While one of the subjects was settling in to the metabolic ward, the researchers wrote, “the subject had a craving of calf brain of which he ate freely”. At one point the men requested frozen raw meat for a change of pace, but this was the days before freezers were standard equipment, so none was available.
What about the poops?
This is a major subject of discussion in carnivore diet groups, with many people reporting diarrhoea as they try to get used to the diet and others describing what sounds like constipation. These groups are optimistic places, though and posters typically put a sunny spin on any obstacles they face. You’re not having trouble with the diet, you’re just getting used to it.
Back in 1930, the researchers were happy with the explorers’ output. “The stools were smaller than usual, well formed and had an inoffensive, slightly pungent odour”, they write. One man had diarrhoea, but they chalked that up to a too-high protein intake (around 40 per cent of his calories).
Ashwin Ananthakrishnan of the American Gastroenterological Association explains that a meat-only diet is likely to be bad for your gut in many ways. By avoiding plants, you’re missing out on bacterial species that tend to be anti-inflammatory and you’re not getting the soluble fibre from fruits and vegetables that helps to keep your gut barrier intact.

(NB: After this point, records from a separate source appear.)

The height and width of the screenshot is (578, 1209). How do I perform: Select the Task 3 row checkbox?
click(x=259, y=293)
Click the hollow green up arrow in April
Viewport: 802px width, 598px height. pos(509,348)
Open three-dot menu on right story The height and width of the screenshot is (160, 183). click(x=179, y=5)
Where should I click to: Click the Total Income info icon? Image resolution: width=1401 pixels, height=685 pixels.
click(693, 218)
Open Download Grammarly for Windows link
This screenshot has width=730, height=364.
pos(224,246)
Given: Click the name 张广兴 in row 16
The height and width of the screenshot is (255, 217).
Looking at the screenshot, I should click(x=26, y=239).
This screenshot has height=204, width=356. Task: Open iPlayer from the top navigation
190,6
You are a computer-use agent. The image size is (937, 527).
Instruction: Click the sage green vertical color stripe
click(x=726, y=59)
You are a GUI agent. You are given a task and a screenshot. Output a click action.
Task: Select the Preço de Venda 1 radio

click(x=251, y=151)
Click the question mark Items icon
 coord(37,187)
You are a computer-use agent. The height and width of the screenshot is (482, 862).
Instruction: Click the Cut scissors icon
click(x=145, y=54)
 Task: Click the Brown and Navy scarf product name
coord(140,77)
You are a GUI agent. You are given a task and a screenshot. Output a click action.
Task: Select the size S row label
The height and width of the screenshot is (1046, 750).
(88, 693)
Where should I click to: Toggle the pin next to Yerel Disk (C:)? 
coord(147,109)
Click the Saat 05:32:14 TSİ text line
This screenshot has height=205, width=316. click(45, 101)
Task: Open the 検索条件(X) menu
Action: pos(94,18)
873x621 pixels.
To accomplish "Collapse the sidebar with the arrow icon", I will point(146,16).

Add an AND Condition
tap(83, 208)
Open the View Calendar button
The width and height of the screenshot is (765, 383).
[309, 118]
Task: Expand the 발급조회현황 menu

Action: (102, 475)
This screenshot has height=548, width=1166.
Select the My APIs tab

If you want to keep good intestinal health, you really need to include plants in your diet.
Are there long-term risks?
“I honestly think one of the biggest risks of the carnivore diet is colon cancer”, says Pojednic, the nutrition professor, “but we won’t have data on that for years to come (and this would also mean that someone needs to do a study on this diet, which I honestly don’t see happening)”. People who eat a lot of red meat and processed meat are at a high risk of developing colorectal cancer.
Diets high in fat have been associated with risk factors for heart attacks and other cardiovascular disease. This is still somewhat controversial, because it’s been hard to separate the effects of fat from those of other foods like sugar (people who eat a lot of cheeseburgers also eat a lot of doughnuts) and because there are different types of fats and whenever you remove one from the diet, you have to replace it with another.
This is the classic question about whether butter is good for you or bad for you; the answer is, it’s complicated.
The bottom line is, this may not kill you right away, but the internet’s version of the carnivore diet (no relation to animal-product-heavy traditional diets) is missing essential nutrients and is probably bad for your health in the long term.